Foster’s documentary chronicles the plight of Muslim, Pakistani and South Asian immigrants who have experienced the racial profiling policies used by the federal government after the Sept. 11 terrorist attacks. It centers on the racial profiling of a few out of the 5,000 cases of Middle Eastern-American men who were detained and deported after 9/11.
Out of that 5,000, not one of them was found guilty of terrorist activity, according to Foster’s documentary.
‘I lived in Brooklyn, and on Sept. 11, I was in a local church that was filled with people congregated to comfort each other,’ Foster told an audience of about 15 people. ‘We were concerned because there was already anti-Muslim rhetoric on the radio. No one knew what had happened, but it seemed like something was building up.’

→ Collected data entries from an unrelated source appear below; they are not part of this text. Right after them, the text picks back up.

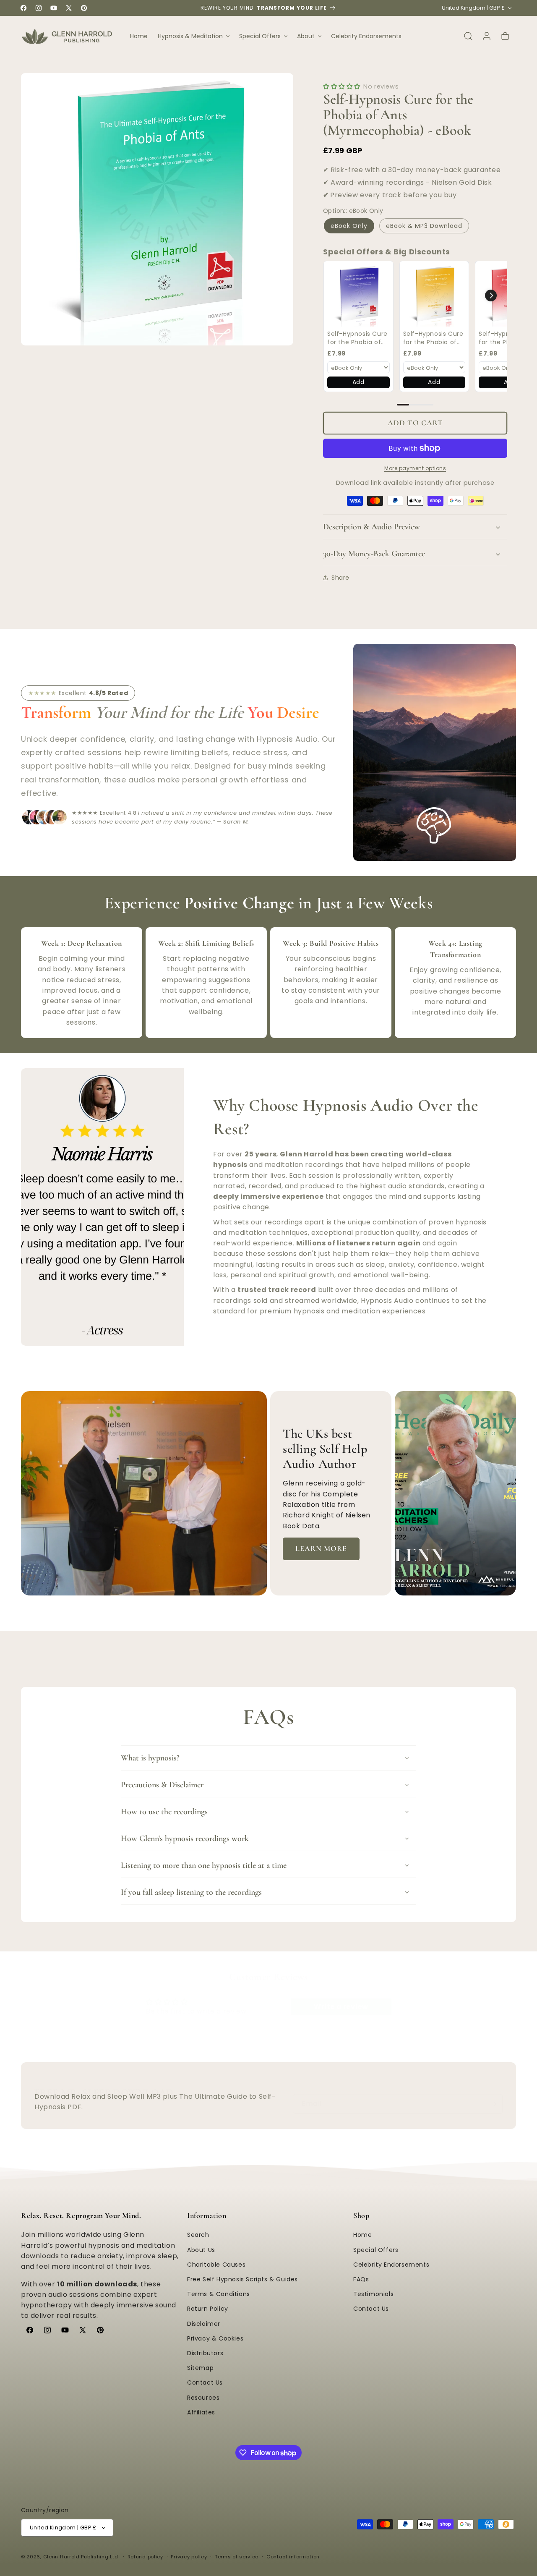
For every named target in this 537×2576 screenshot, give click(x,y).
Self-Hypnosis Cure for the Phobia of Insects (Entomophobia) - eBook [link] (433, 338)
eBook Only (349, 226)
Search (198, 2235)
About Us (201, 2250)
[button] (193, 36)
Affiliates (201, 2412)
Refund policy (145, 2556)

In the documentary, Pakistani-American citizen Faisal Ulvie said the Patriot Act allowed government officials to arrest and jail him-without reading him his Miranda rights- despite his repeated denial that he had no information about 9/11.

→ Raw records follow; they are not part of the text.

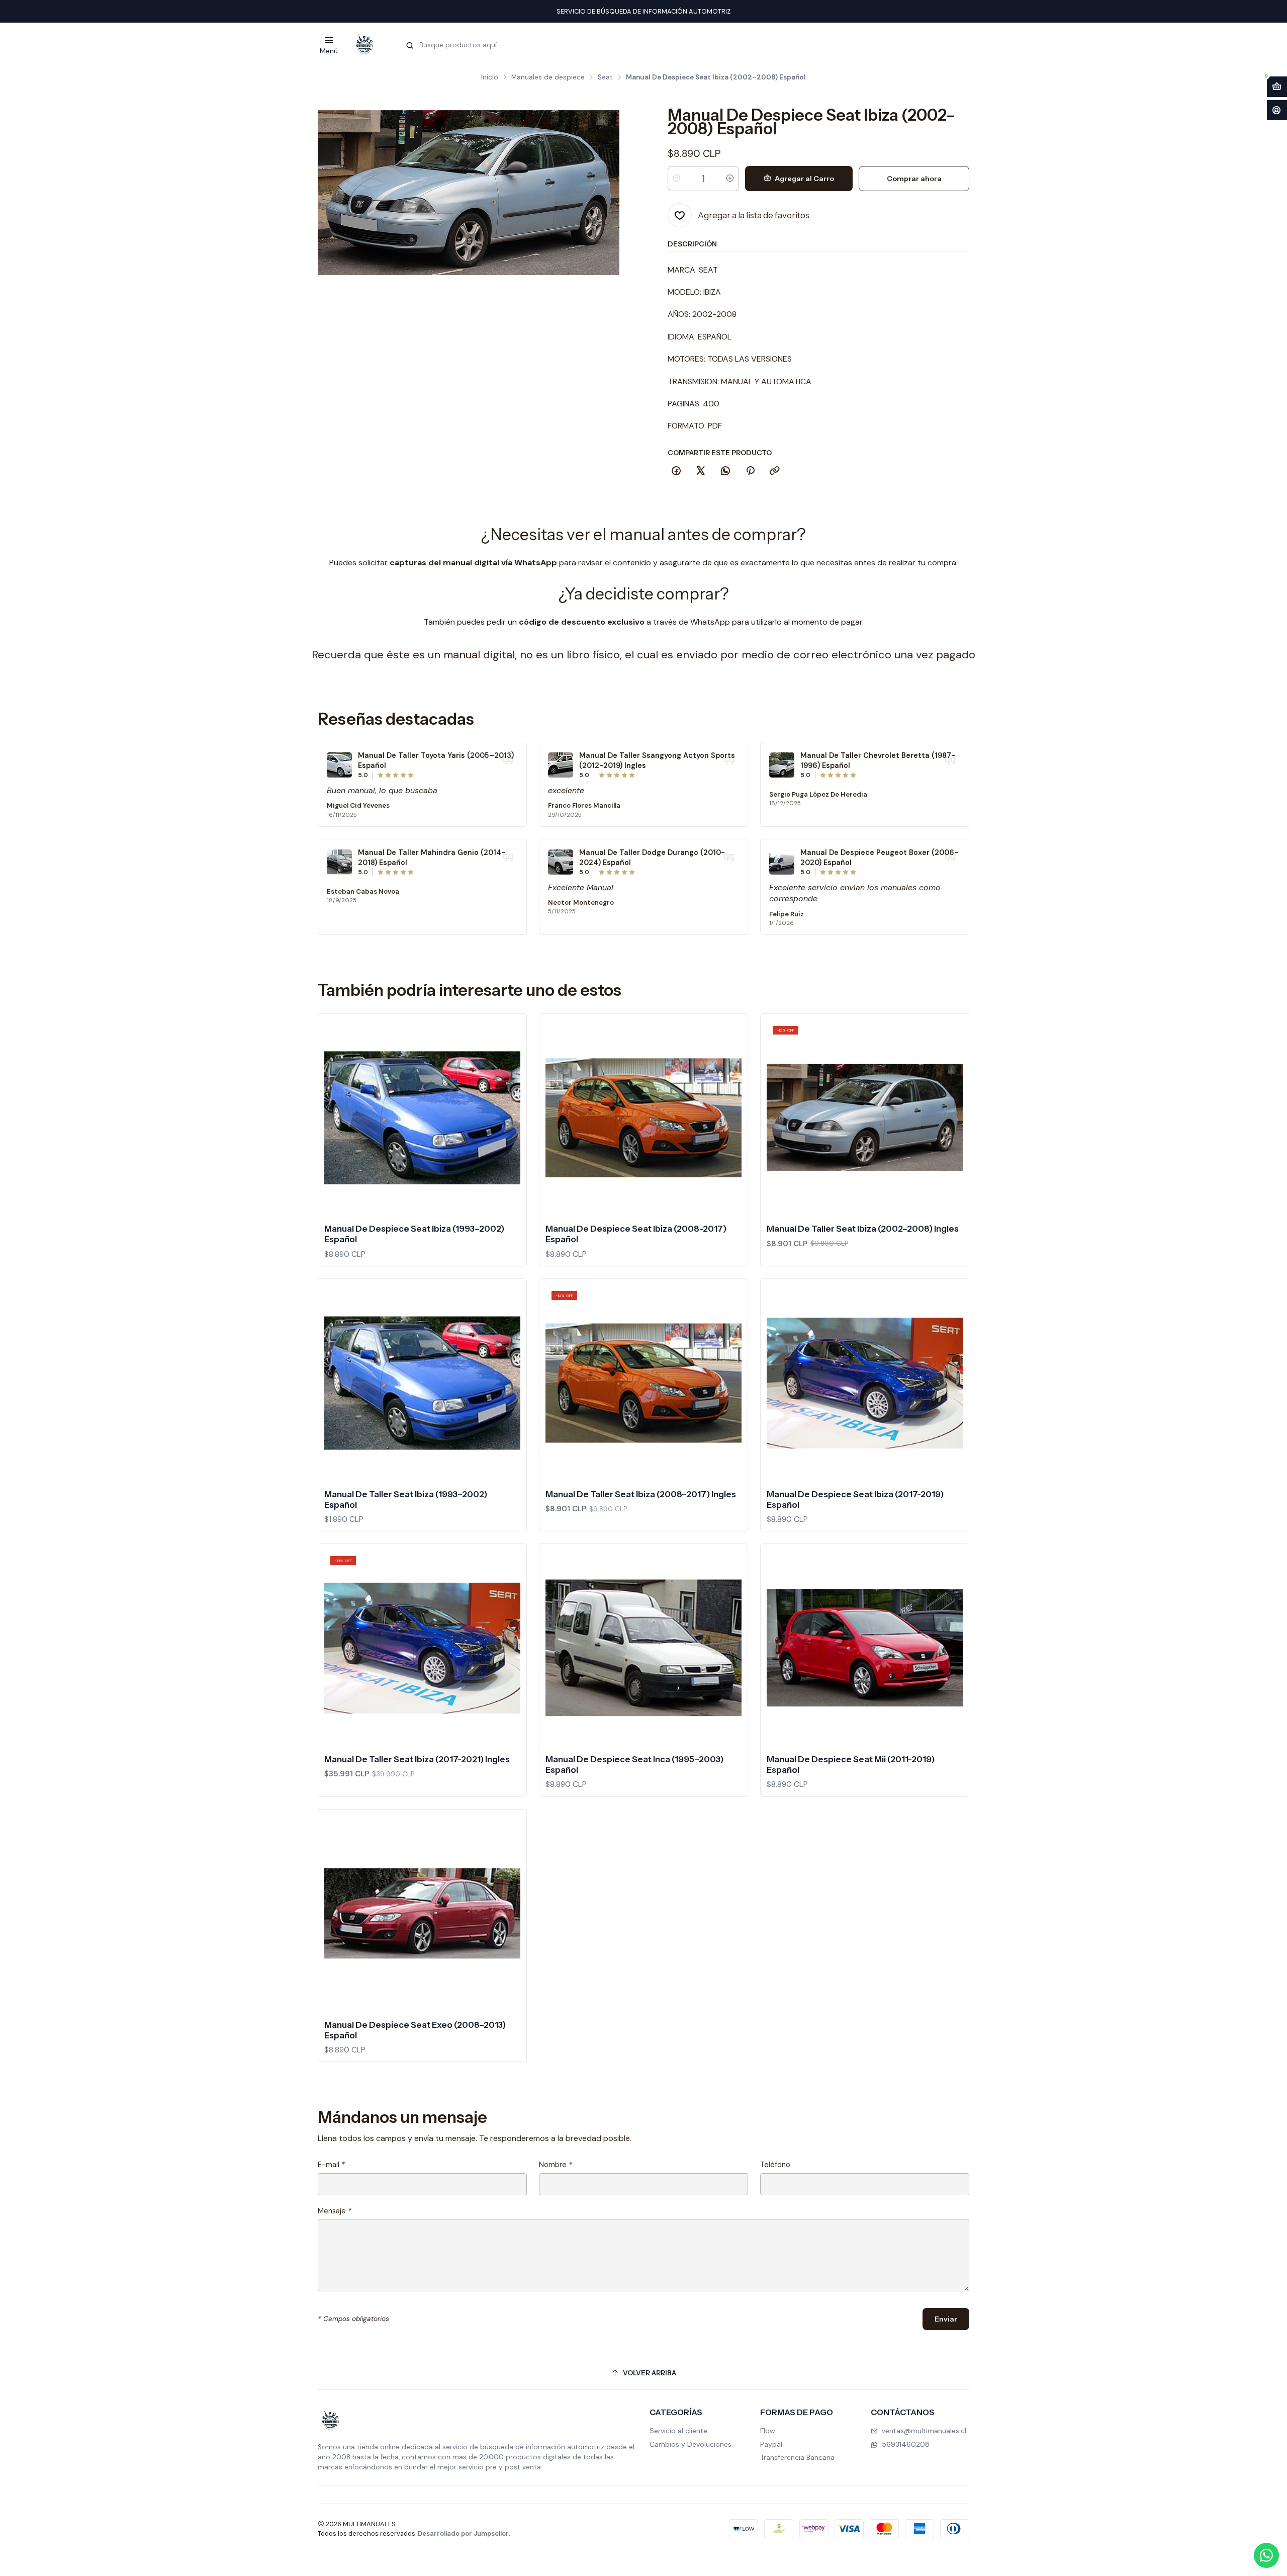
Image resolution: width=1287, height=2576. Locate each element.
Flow (767, 2430)
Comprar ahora (914, 178)
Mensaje (334, 2210)
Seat (605, 77)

‘ ‘I lost my friends and my cousins,’ Ulvie said of his loved ones that turned away from him because of his arrest. ‘But who am I supposed to turn to?’

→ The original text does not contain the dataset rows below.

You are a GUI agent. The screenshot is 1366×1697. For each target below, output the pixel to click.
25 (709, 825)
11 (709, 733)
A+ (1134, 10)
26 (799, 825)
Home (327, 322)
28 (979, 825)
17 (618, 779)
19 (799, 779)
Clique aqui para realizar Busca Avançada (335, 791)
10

The documentary also followed the U.S. Immigration and Naturalization Service’s special registration process for immigrants, which meant long lines, interrogation and fingerprinting and missing lunch and dinner.
‘You are not going to be allowed an attorney there,’ an INS official told immigrants who were waiting in line, according to the documentary.
All the detainees featured in the film said no government officials ever told them what would happen to them. Their families repeatedly tried to locate their loved ones or any sort of evidence to redeem them but said the detainees were held for months, given hearings that carried on longer than a year.
‘What people don’t realize is that right now, this kind of thing is still going on,’ Massachusetts American Civil Liberties Union Director of Education Nancy Murray said. ‘They [the government officials] have a network of fusion centers with giant computers that do pattern analyses looking for terrorists in the U.S. There are also surveillance cameras everywhere, including Brookline and Cambridge.’
Vijay Shah, a Harvard Law School employee and Cambridge resident who attended the screening, said he knows how horrible racial profiling feels.
‘I was pulled out of an anti-war march while wandering around the perimeter of the 2004 Democratic National Convention because I had a full beard at the time,’ Shah said.
BU ACLU President Ryan Menezes said he found the INS official’s speech to the immigrants shocking.
‘That was the most shameless action of the INS in the documentary,’ Menezes, a College of Communication senior and former Daily Free Press reporter, said. ‘Is that even pretending to be legal?’
Foster urged BU students to be active against what she sees as the continued imperialistic goals of the American government.
‘The lives of so many people were totally destroyed by the government’s actions in 9/11,’ Foster told The Daily Free Press. ‘Since then, millions have died in the war in Iraq and thousands in Afghanistan. I think everyone here should join the anti-war movement. We need to do something to stop this war that is accelerating.’